Virginia Enacts Pay Transparency and Salary History Ban Requirements
Virginia recently enacted a pay transparency law requiring employers to include a pay range in all job postings and prohibiting employers from seeking the salary history of a prospective employee. This is Virginia’s third attempt at passing pay transparency and salary history legislation; however, the previous two efforts in 2024 and 2025 were vetoed by then-Governor Glenn Youngkin (R). Under the new law, most Virginia employers will be required to disclose a pay range in their job postings and will be prohibited from asking prospective employees their salary history or using their salary history in determining the employee’s pay. The law will go into effect on July 1, 2026, and applies broadly to any individual or legal entity which employs one or more individuals.
What must covered employers do to comply with the pay transparency requirements?
Covered employers must disclose the wage or salary range for the position in postings for new jobs. This requirement includes internal job postings like transfers and promotions. However, the law is silent on whether the pay transparency requirement applies to jobs that can or will be performed remotely.
Virginia’s law does not require a general description of benefits, which is a frequent requirement in other jurisdictions.
The wage or salary range must be set in good faith.
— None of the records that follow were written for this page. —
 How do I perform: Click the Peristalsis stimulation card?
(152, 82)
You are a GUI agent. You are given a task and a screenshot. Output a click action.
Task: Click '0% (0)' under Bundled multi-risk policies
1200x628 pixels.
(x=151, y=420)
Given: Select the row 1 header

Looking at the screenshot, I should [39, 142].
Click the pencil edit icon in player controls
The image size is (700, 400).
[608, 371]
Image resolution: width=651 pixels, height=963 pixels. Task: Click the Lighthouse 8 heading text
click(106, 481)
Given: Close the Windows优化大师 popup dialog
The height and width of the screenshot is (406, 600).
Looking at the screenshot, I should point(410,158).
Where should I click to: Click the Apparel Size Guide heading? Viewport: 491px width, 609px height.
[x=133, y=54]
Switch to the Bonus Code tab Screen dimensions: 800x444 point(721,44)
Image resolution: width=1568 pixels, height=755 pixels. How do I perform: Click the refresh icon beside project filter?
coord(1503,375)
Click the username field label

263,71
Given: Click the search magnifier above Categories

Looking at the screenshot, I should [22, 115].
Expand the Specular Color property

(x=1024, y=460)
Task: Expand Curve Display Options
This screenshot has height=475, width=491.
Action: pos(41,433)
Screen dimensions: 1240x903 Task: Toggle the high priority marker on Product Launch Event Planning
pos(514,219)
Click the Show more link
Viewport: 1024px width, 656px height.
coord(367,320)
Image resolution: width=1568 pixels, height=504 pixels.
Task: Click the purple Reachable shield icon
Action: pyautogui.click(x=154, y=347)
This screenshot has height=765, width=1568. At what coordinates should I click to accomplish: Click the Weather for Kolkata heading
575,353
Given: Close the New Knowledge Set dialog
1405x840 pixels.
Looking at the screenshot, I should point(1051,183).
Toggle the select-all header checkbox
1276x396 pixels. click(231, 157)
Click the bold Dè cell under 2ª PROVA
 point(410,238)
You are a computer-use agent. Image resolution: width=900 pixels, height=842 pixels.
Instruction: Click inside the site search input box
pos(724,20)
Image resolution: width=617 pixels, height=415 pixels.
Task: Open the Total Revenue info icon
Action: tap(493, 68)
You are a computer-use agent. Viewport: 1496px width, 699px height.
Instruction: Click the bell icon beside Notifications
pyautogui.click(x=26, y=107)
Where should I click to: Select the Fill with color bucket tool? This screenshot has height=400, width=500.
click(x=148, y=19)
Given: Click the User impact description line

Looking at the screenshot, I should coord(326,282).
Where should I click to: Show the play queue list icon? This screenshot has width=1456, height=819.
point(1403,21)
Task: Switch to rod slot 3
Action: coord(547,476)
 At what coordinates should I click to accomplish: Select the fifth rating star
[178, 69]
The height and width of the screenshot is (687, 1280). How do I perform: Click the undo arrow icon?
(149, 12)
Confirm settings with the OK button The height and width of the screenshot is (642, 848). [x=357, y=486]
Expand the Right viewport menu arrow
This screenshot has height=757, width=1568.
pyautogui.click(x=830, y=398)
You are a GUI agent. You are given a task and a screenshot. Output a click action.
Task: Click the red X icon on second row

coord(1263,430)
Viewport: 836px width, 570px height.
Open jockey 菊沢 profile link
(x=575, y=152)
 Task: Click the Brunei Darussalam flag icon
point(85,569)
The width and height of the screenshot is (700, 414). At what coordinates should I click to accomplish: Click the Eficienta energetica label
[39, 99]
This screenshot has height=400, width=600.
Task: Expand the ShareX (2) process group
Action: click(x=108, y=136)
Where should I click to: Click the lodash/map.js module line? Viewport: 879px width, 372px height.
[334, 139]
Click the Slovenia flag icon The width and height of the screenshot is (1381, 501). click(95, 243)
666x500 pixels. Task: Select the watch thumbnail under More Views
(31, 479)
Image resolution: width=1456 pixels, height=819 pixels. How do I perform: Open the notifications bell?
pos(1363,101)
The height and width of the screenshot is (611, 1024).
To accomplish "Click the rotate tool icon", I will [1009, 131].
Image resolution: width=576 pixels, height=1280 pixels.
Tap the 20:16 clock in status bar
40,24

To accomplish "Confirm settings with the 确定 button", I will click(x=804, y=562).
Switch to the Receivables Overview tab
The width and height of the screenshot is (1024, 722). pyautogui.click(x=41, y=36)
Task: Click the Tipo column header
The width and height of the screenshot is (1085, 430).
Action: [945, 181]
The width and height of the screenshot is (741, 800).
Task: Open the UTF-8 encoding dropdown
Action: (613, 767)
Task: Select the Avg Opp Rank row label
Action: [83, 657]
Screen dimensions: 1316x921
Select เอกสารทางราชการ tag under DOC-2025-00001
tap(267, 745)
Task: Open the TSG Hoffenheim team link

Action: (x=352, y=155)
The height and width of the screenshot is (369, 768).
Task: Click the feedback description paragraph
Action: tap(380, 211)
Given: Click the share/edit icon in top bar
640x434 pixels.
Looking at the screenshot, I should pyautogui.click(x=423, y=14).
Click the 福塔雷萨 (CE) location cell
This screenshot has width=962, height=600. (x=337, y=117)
Whether the range is set in good faith depends on the breadth of the range.
What are employers prohibited from doing under the salary history ban?
The law makes it unlawful for an employer to:
- Seek the wage or salary history of a prospective employee;
- Rely on the wage or salary history of a prospective employee in considering the individual for employment;
- Rely on the prospective employee’s wage or salary history in setting their wages, unless the employee provides it voluntarily and it is used to set a wage higher than what the employer initially offered
- Refuse to interview, hire, employ, or promote or otherwise retaliate against a prospective or current employee for not providing wage or salary history or for requesting a wage or salary range.
A prospective employee may voluntarily provide their wage or salary history to an employer. The employer then (i) may rely on that history to support a wage or salary higher than the employer's initial offer of compensation only to the extent that the higher wage or salary does not violate the Virginia and federal equal pay laws, and (ii) may seek to confirm that history to support a wage or salary higher than that offered only to the extent that the higher wage or salary does not violate equal pay laws.
What are the penalties for failure to comply?
Employers are prohibited from retaliating or discriminating against applicants for requesting a wage or salary range, or for not providing their wage or salary history.
The Virginia Attorney General can bring a civil action to enforce this law, with a penalty of $1,000 for the first violation, and $5,000 for any subsequent violation.
Employees and applicants can also bring their own lawsuits. However, before an employer can be liable to an individual for violations of the pay transparency provision, the employee must notify the employer in writing of the alleged violation, and the employer then has 15 business days to correct any violation. If the employer does not correct the violation, the employee may sue and receive actual damages and any other legal or equitable relief the court deems appropriate.
Takeaways for Employers
Employers doing business in Virginia should review their current pay rates, hiring practices, promotion practices, and postings in anticipation of the July 1, 2026 effective date.
States continue to enact pay transparency (job posting) requirements. For example, Illinois, Massachusetts, Minnesota, New Jersey and Vermont all had pay transparency laws take effect in 2025. Maine is set to join them this year and Delaware’s pay transparency law takes effect in 2027.